Re: bulk_move in ttm_resource manager

Christian König <christian.koenig@xxxxxxx> · Thu, 5 Oct 2023 12:44:30 +0200

Am 05.10.23 um 10:36 schrieb Thomas Hellström:
On Wed, 2023-10-04 at 14:44 +0200, Christian König wrote:
Am 04.10.23 um 09:17 schrieb Thomas Hellström:
On Wed, 2023-10-04 at 03:52 +0000, Zeng, Oak wrote:
Hi Christian,

As a follow up to this thread:
https://www.spinics.net/lists/dri-devel/msg410740.html, I started
the
work of moving the lru out of ttm_resource_manager and make it a
common library for both ttm and svm. While look into the details
of
the bulk_move in ttm resource manager, I found a potential
problem:

For simplicity, let’s say we only have one memory type and one
priority, so ttm resource manager only maintains one global lru
list.
Let’s say this list has 10 nodes, node1 to node10.

But the lru_bulk_move is per vm. Let’s say vm1 has a bulk_move
covering node range [node4, node7] and vm2 has a bulk_move
covering
node range [node6, node9]. Notice those two range has an overlap.
Since two vm can simultaneously add nodes to lru, I think this
scenario can happen.
That can't happen. See what ttm_resource_move_to_lru_tail() does when
the BO has a bulk move associated with it.

Now if we perform a bulk move for vm1, moving [node4, node7] to
the
tail of the lru list. The lru after this bulk move will be:
node1,
node2, node3,node8,node9, node10, node4, node5, node6, node7. Now
notice that for vm2’s bulk_move, the first pointer  (pointing to
node6) is actually after the last pointer (pointing to node9),
which
doesn’t make sense.

Is this a real problem? As I understand it, with this issue, we
only
mess up the lru list order, but there won’t be any functional
problem. If it is a real problem, should we make the bulk_move
global
instead of per vm based?

Thanks,
Oak

FWIW I have a patch set that converts the TTM bulk move code to
using
sublists; a list item is either a resource or a sublist, and when
performing a bulk move essentially the sublist is moved. Bumping
resource LRU within a VM would touch only the sublist.
That sounds like my very first attempt at bulk moves which we
abandoned
for various reasons.

That's easily >5years ago, but the history of that should still be on
the mailing list if I'm not completely mistaken.
This here?

https://lists.freedesktop.org/archives/amd-gfx/2018-August/025016.html

No, in that case it's very different. Or is it an even earlier version?

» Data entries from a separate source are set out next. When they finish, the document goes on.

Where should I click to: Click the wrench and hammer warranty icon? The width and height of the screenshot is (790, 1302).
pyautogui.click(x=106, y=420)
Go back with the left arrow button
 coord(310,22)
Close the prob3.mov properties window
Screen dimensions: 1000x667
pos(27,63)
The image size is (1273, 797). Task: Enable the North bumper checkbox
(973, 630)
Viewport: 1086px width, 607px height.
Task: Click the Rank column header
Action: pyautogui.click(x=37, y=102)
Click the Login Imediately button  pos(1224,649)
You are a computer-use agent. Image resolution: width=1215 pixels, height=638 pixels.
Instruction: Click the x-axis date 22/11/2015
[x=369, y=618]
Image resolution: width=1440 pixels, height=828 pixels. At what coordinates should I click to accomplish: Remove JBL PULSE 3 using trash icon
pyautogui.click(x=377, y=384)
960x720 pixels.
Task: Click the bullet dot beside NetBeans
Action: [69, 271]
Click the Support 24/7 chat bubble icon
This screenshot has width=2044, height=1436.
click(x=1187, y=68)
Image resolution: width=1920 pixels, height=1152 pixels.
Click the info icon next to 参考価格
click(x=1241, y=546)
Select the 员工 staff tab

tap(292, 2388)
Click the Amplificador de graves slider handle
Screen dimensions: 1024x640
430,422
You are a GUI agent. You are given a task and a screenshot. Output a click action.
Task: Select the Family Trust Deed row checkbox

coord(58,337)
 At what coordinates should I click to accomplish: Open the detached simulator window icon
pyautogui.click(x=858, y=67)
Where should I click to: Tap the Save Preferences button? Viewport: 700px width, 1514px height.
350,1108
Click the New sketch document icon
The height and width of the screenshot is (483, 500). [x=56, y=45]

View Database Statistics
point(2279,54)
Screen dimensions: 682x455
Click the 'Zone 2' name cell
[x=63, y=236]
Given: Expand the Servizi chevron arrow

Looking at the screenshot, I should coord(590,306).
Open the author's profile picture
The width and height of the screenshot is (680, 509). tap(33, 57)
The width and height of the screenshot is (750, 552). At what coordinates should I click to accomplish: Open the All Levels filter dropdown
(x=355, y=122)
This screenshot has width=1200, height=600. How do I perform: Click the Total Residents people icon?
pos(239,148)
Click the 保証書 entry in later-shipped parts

No, that was even earlier. Basically the first version I discussed with 
Chunming.

The issue was simple that when you have a hierarchically LRU you also 
need a multi layer cursor and make sure that you have a single lock for 
everything.

This is multi layer cursor is complicated to implement and contradicts 
the idea that we want to walk the LRU with anchors and dropping locks in 
between (not that we ever implemented that, but it would still be nice 
to have).

In general when you use some hierarchical LRU you just move the 
complexity from the insert function to the walk function. And I don't 
think we would win much with that.

Regards,
Christian.

/Thomas

Regards,
Christian.

Currently functionality and TTM API is essentially the same but
when
experimenting with LRU traversal for exhaustive WW-locking eviction
this concept was easier to use. Also hopefully this would reduce
fragility and improve understanding since a scenario like the above
could really never happen...

Let me know if I should send it out as an RFC.

Code is here:
https://gitlab.freedesktop.org/drm/xe/kernel/-/merge_requests/351/commits

/Thomas